I'm having problems with python code that uses pytorch. The details are a bit complicated (the code is part of a quantum mechanical calculation) but the code structure is very straightforward and looks more or less like this:
# p is a batch containing 100000 sets of momenta.
# Each set contains four vectors in 3 dimensions.
p = momenta[startbatch : endbatch]
# p.shape : (100000 , 4 , 3)
# It should be easy to parallelize the following
# with respect to the first index of `p`:
result = 1.0 # * <complicated expression involving p>
# result.shape : (100000 , 16 , 16)
The same calculation <complicated expression involving p> is performed for, say, a 100000 sets of momenta. Parallelizing this using Fortran would involve adding a simple !$omp parallel do.

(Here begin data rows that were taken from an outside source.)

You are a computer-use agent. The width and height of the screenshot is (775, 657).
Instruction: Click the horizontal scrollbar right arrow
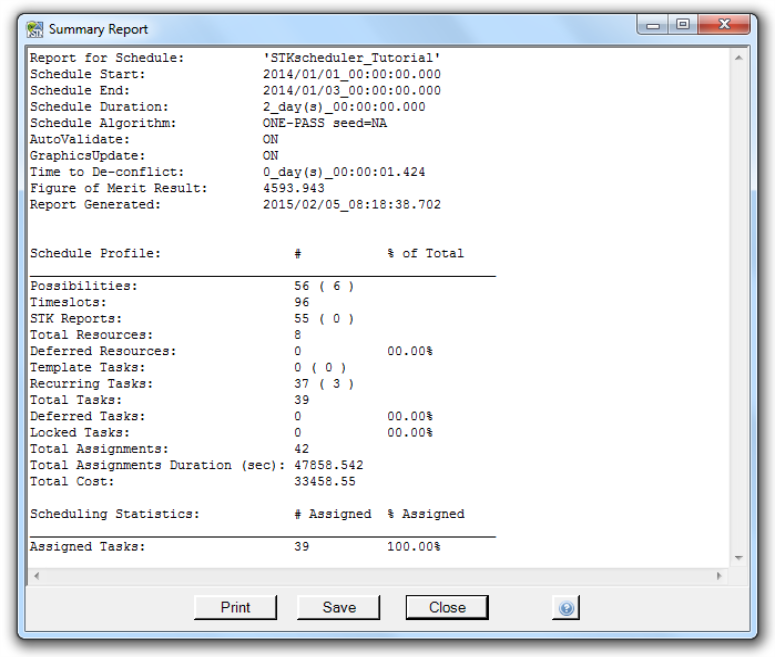click(x=719, y=576)
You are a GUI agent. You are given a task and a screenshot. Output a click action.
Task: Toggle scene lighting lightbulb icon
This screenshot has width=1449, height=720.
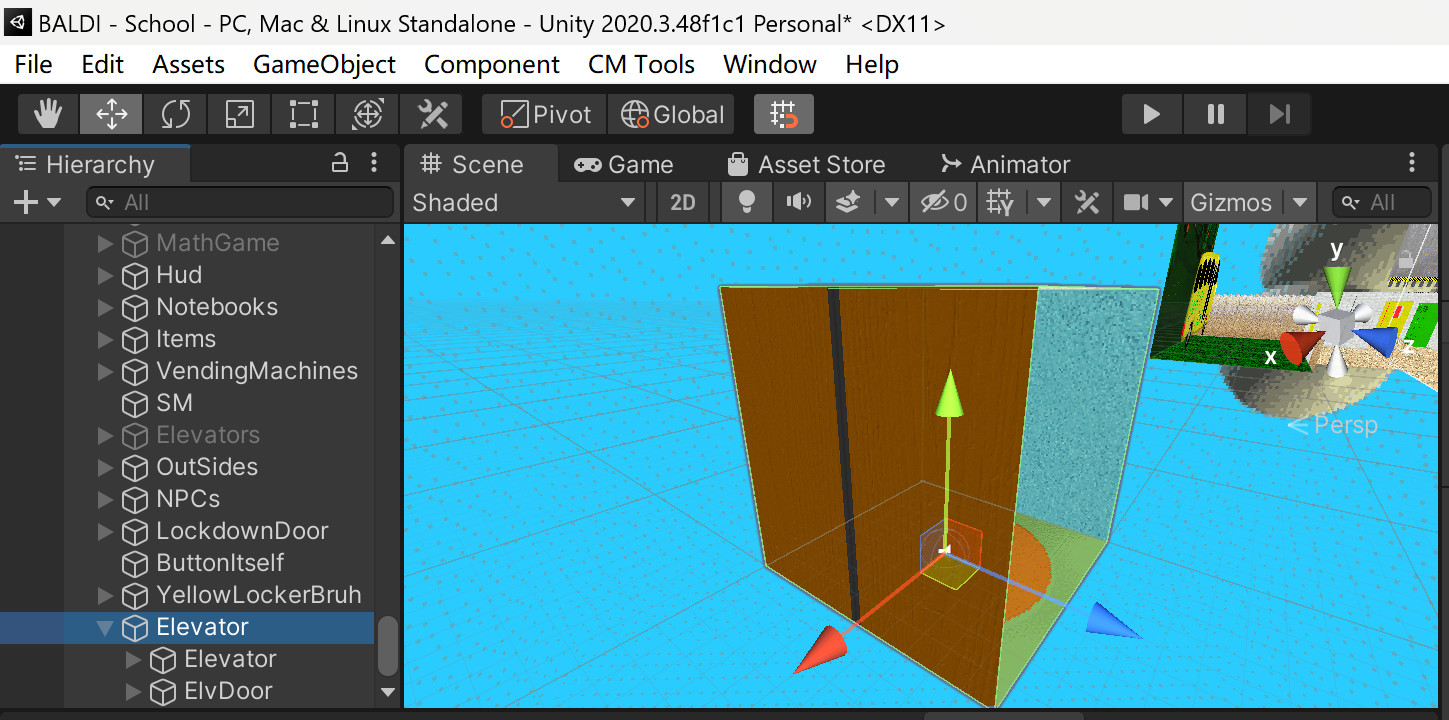click(x=746, y=203)
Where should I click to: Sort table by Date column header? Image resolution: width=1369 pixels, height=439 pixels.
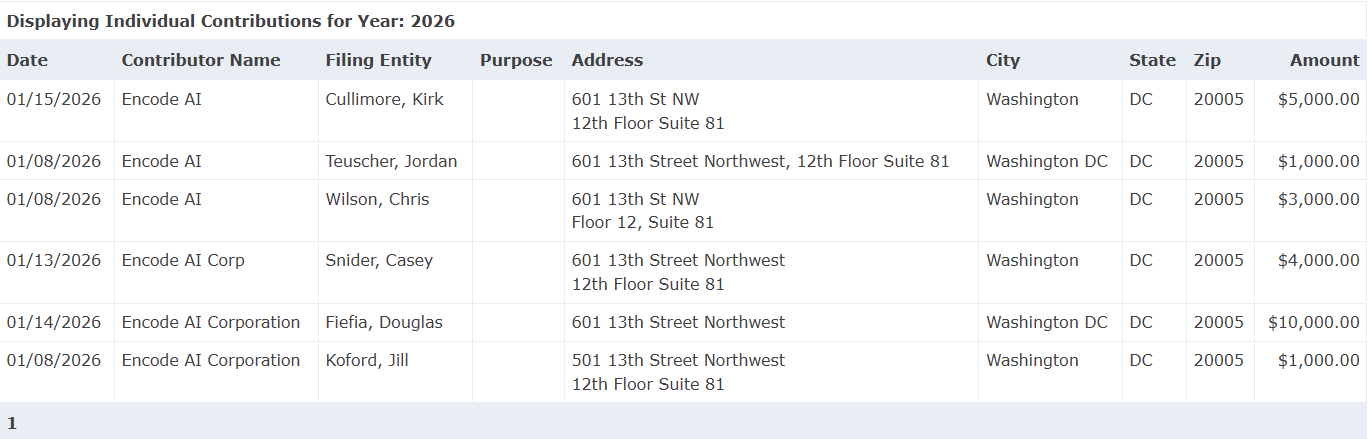coord(27,60)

I'm using python partially as a learning opportunity and partially because I wold later like to automatically calculate gradients with respect to some parameters. Unfortunately, when measuring the performance of the code I get the following relationship between execution time and number of cores used:

Since memory is plentiful and the calculation can be easily parallelized along the first index of p I would expect that this relationship would instead be much more strongly decreasing. For instance at 20 threads I would expect the execution time to be around 7 seconds: 1/20 of the single thread time.
I'm guessing the automatic parallelization of <complicated expression involving p> is not optimal. Is it possible to specify explicitly, that the calculation needs to be performed in parallel for each i in p[i , : , :]? I could run 20 (or more) python threads and in each run <complicated expression involving p> with threads == interop threads == 1 but I'm hoping there is a simpler / more elegant solution.
Tips, comments would be greatly appreciated.
PS For a single thread the performance is similar to Fortran.